UN MEDICAMENT CONTRE LA DREPANOSITOSE
Le Faso | Burkina Faso | 25/07/2017 | Lire l'article original
La journée internationale de la drépanocytose a été célébrée le 19 juin 2017. Elle a permis de marquer un arrêt sur cette maladie héréditaire qui touche 5 à 7 % de la population africaine. A cette occasion, le débat sur la prise en charge a été relancé, et notamment sur l’accès aux médicaments pour les patients drépanocytaires.
Du fait de sa prédominance africaine, les grandes firmes pharmaceutiques ont jusque-là fait preuve d’un certain manque d’intérêt dans la quête d’innovations thérapeutiques pour le traitement de la drépanocytose. Et c’est là tout le mérite du FACA, un phyto-médicament (médicament à base de plante médicinale) issu de la pharmacopée burkinabè. Le FACA a été mis au point par les chercheurs de l’Institut de Recherche en Sciences de la Santé (IRSS) et homologué au Burkina Faso par le Ministère de la Santé en 2010. Depuis lors, le produit est aussi exporté par des circuits informels vers d’autres pays africains et même au-delà du continent.

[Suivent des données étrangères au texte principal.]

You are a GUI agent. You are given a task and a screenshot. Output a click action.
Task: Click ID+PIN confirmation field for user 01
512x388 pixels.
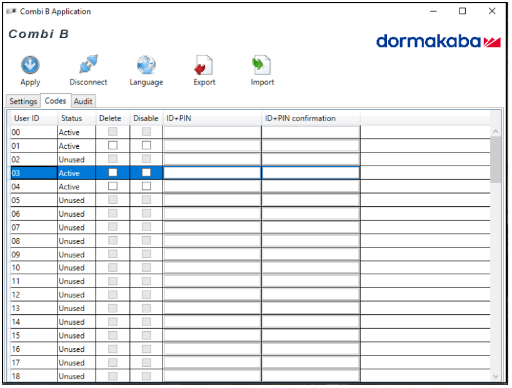pyautogui.click(x=311, y=146)
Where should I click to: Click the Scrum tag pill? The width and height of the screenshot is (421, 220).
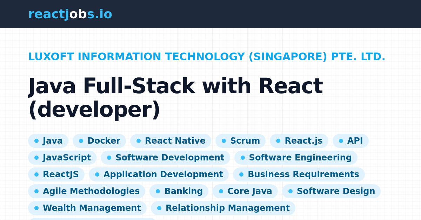click(x=241, y=141)
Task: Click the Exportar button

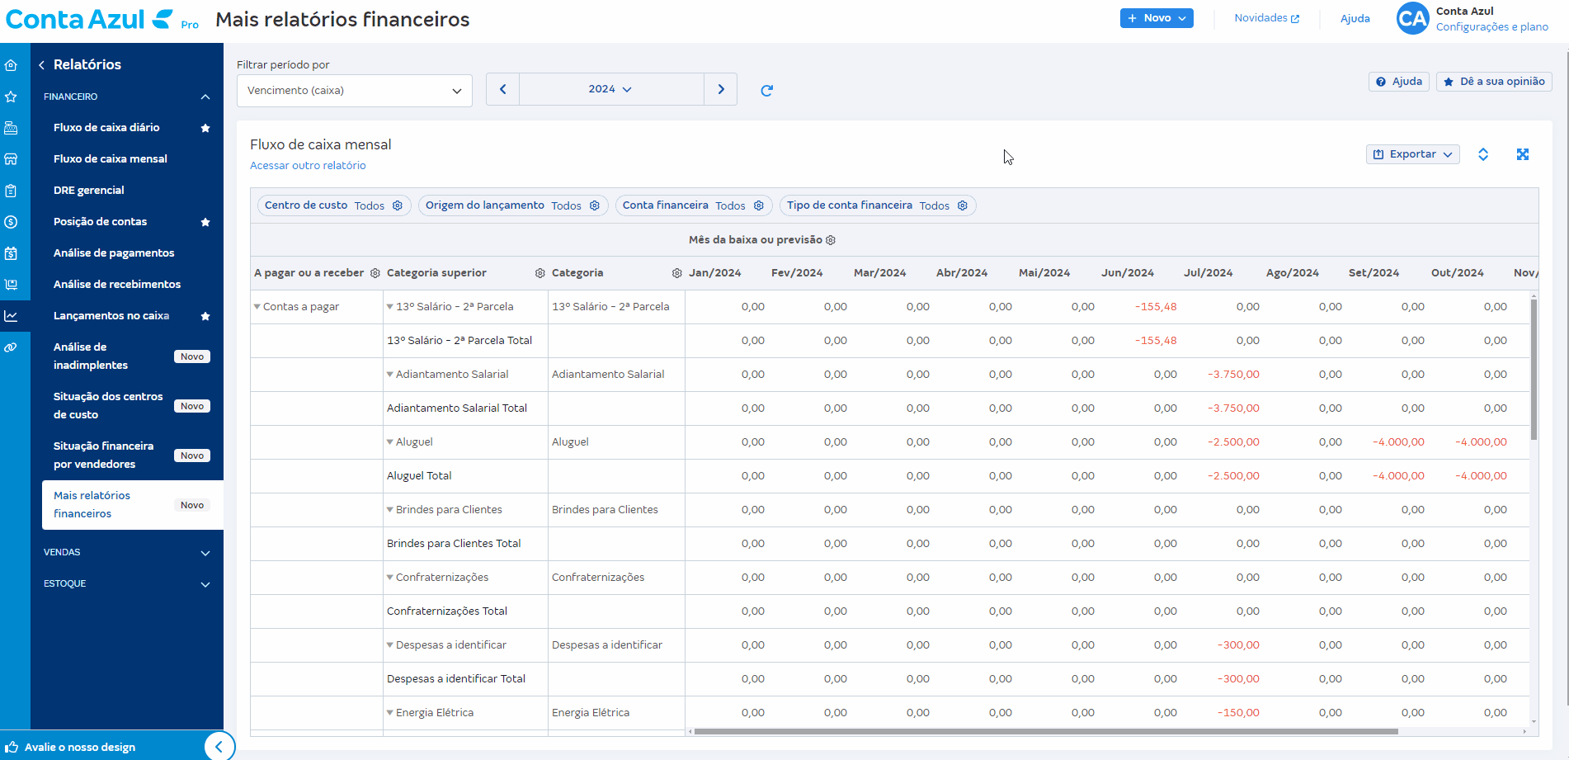Action: pos(1413,154)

Malgré l’espoir suscité et entretenu par le FACA, il ne cesse de faire l’objet de critiques allant crescendo de la part de l’establishment médico-scientifique suscitant de plus en plus de la méfiance et des réserves à son égard. Fort de son intérêt dans la lutte contre la drépanocytose, et convaincus de son potentiel médical et économique, nous faisons un plaidoyer pour la poursuite des recherches sur le FACA afin de l’élever au rang de médicament moderne commercialisable partout dans le monde.